Exam-stylemulti-stepFind all integer values of n satisfying both 2n − 1 > 3 and n² < 30
4 marks6 minslinear-inequalities-q5Show solution
Find all integer values of n satisfying both 2n − 1 > 3 and n² < 30
- 1.Spot the skill: Treat an inequality like an equation but keep the inequality sign.
- 2.Use the divide both sides by −2 — the inequality flips because we divide by a negative stage first, then draw on a number line.
- 3.Keep the final answer visible: 3, 4, 5.
3, 4, 5
- M1: use the correct treat an inequality like an equation but keep the inequality sign.critical rule: if you multiply or divide both sides by a negative number, the inequality sign flips direction.a handy memory aid: multiplying by a negative 'flips' the sign because the number line mirrors.
- A1: 3, 4, 5
Students forget to flip the inequality when dividing by a negative number.This is the single most common error in linear inequality questions.One way to avoid it: instead of dividing by −2, add 2x to both sides and keep the coefficient positive throughout.For example: 3 − 2x ≤ 11 → 3 ≤ 11 + 2x → −8 ≤ 2x → x ≥ −4.
Grade 9 stretchproblem solvingSolve -3(2x - 1) > 15.
4 marks7 minsinequality-g9Show solution
Solve -3(2x - 1) > 15.
- 1.Expand the bracket.
- 2.Rearrange the inequality.
- 3.Reverse the sign when dividing by a negative number.
x < -2
- M1: -6x + 3 > 15
- M1: -6x > 12
- A1: x < -2
Do not rush straight into arithmetic.
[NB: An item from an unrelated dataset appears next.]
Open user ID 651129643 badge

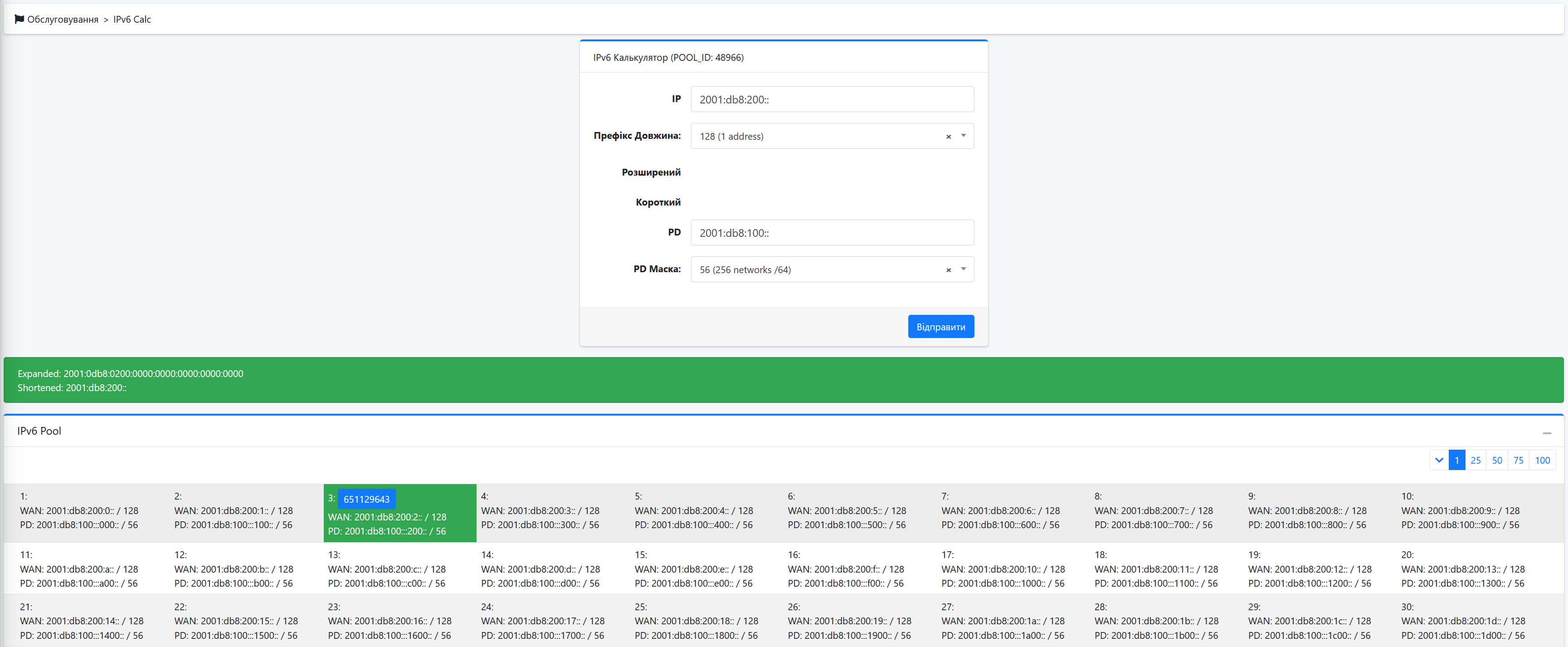(366, 499)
Select the relevant method and show a complete chain of working.
Switch between skills
Set a timer and attempt all four questions before opening any answers. This is closer to the way skills appear in a real paper.
1Linear inequalities - 2 marksSolve 5x − 3 > 17Mark answer
x > 4
2Algebraic notation and substitution - 2 marksFind t² + 4t when t = −2Mark answer
−4
3Simplifying expressions - 2 marksSimplify 2xy + 3x²y − xy + x²yMark answer
3x²y + xy
4Expanding and factorising - 3 marksFactorise fully 6x² + 9xMark answer
3x(2x + 3)
- I can explain the method for linear inequalities.
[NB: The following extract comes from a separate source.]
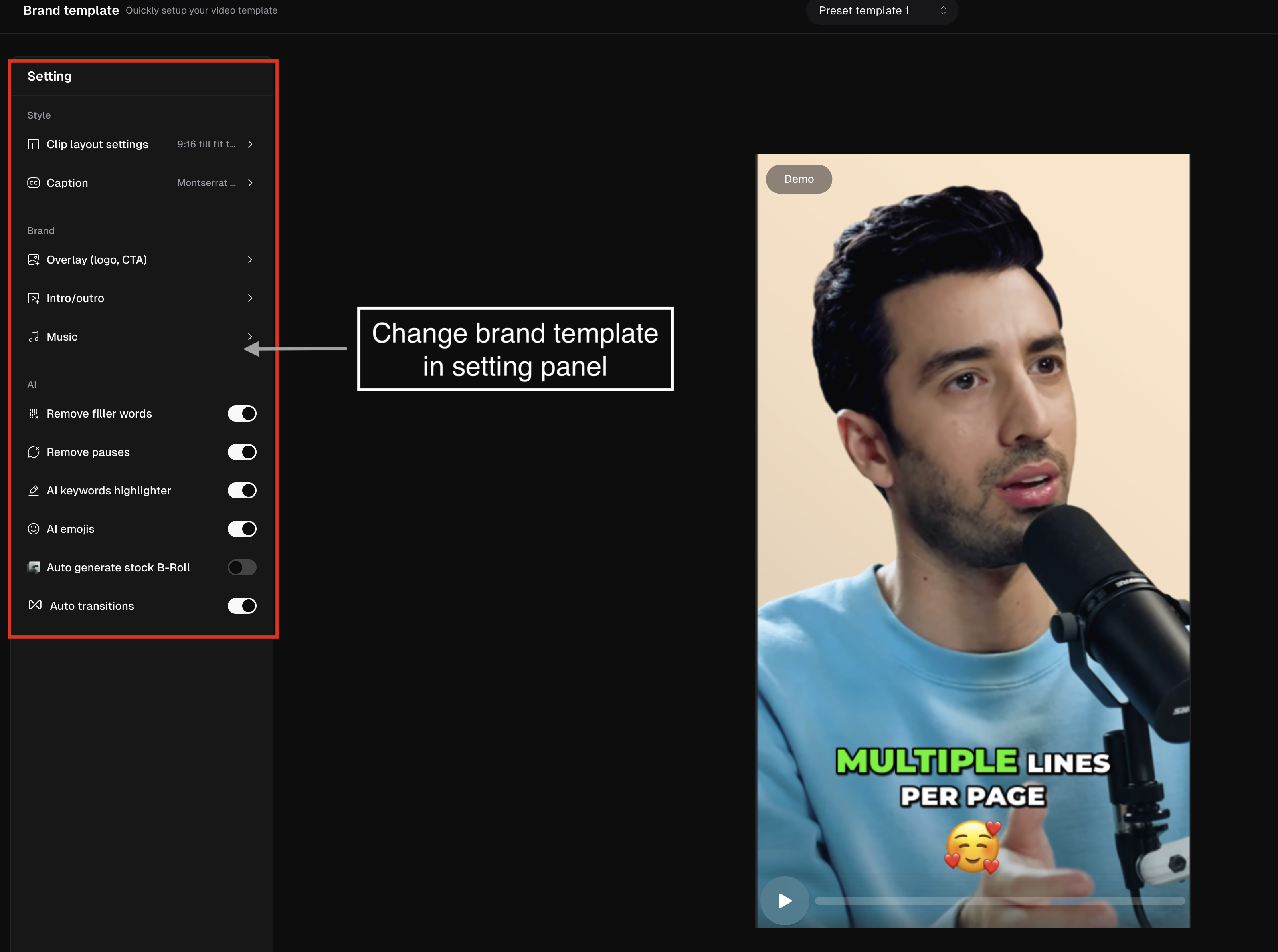Open Preset template 1 dropdown
This screenshot has height=952, width=1278.
pyautogui.click(x=882, y=11)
- I can show clear working without skipping key steps.
- I can avoid this mistake: Students forget to flip the inequality when dividing by a negative number.This is the single most common error in linear inequality questions.One way to avoid it: instead of dividing by −2, add 2x to both sides and keep the coefficient positive throughout.For example: 3 − 2x ≤ 11 → 3 ≤ 11 + 2x → −8 ≤ 2x → x ≥ −4.
This guide follows the AQA GCSE Mathematics 8300 specification. Practice questions are original Learnova questions shaped around official content and exam skills.